◆ REQUIRED ACTION:
The answer must consist of each line below that contains the word "This", copied in full.

◆ INFORMATION SHOWN:
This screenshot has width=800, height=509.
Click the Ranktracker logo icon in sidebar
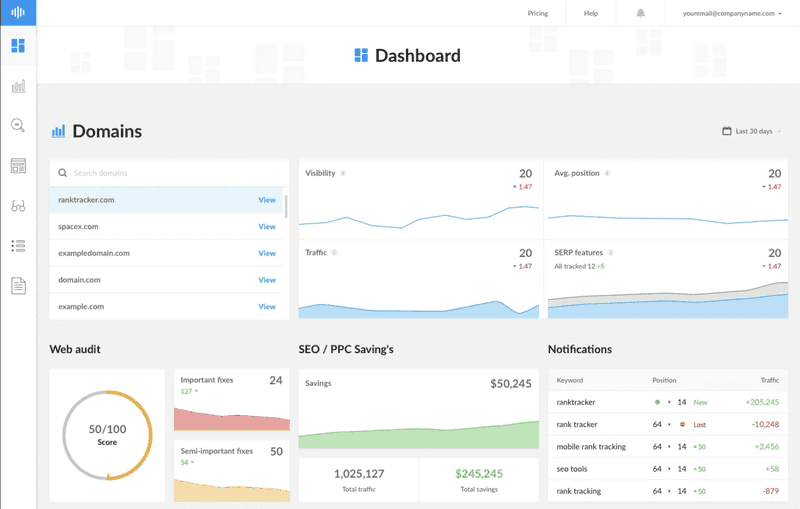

==

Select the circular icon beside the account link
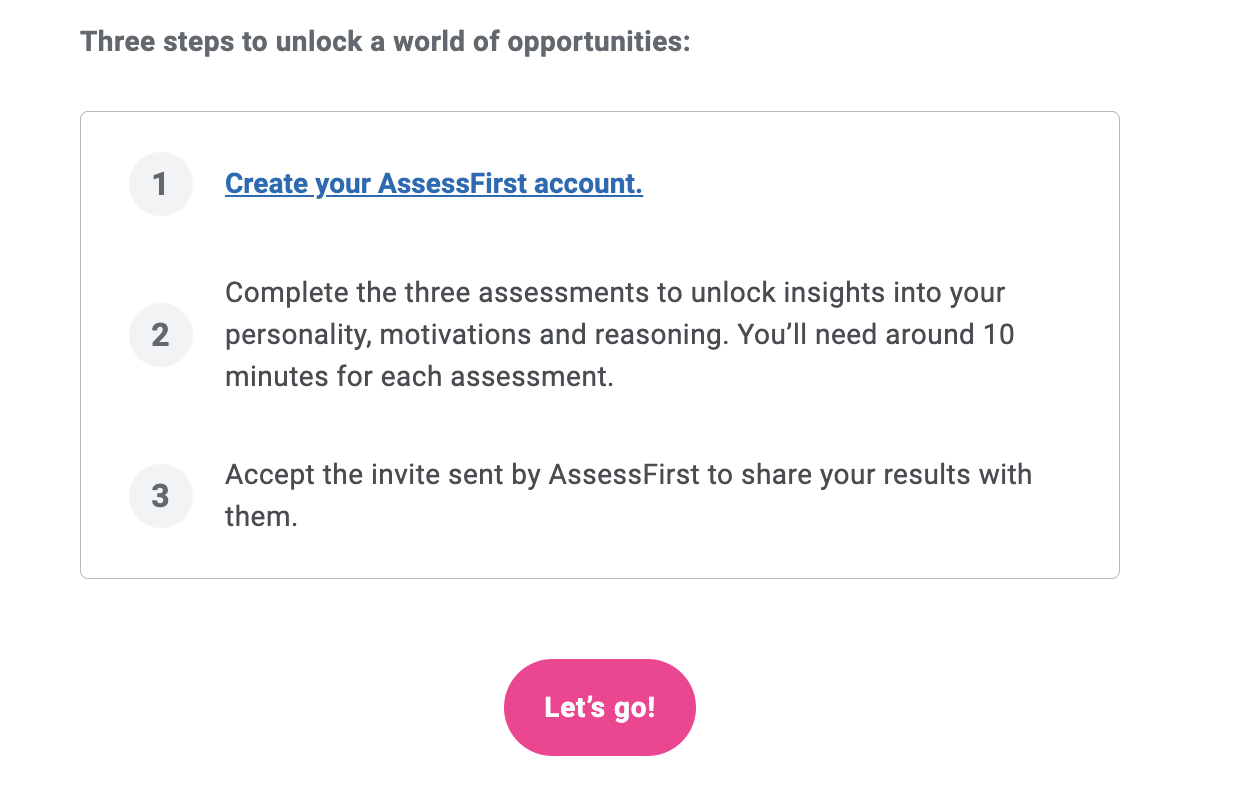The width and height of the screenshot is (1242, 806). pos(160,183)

--

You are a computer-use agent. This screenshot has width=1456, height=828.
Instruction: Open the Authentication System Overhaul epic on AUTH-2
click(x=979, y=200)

◆ ANSWER AREA:
This screenshot has width=800, height=509.
You are a computer-use agent. This screenshot has width=1456, height=828.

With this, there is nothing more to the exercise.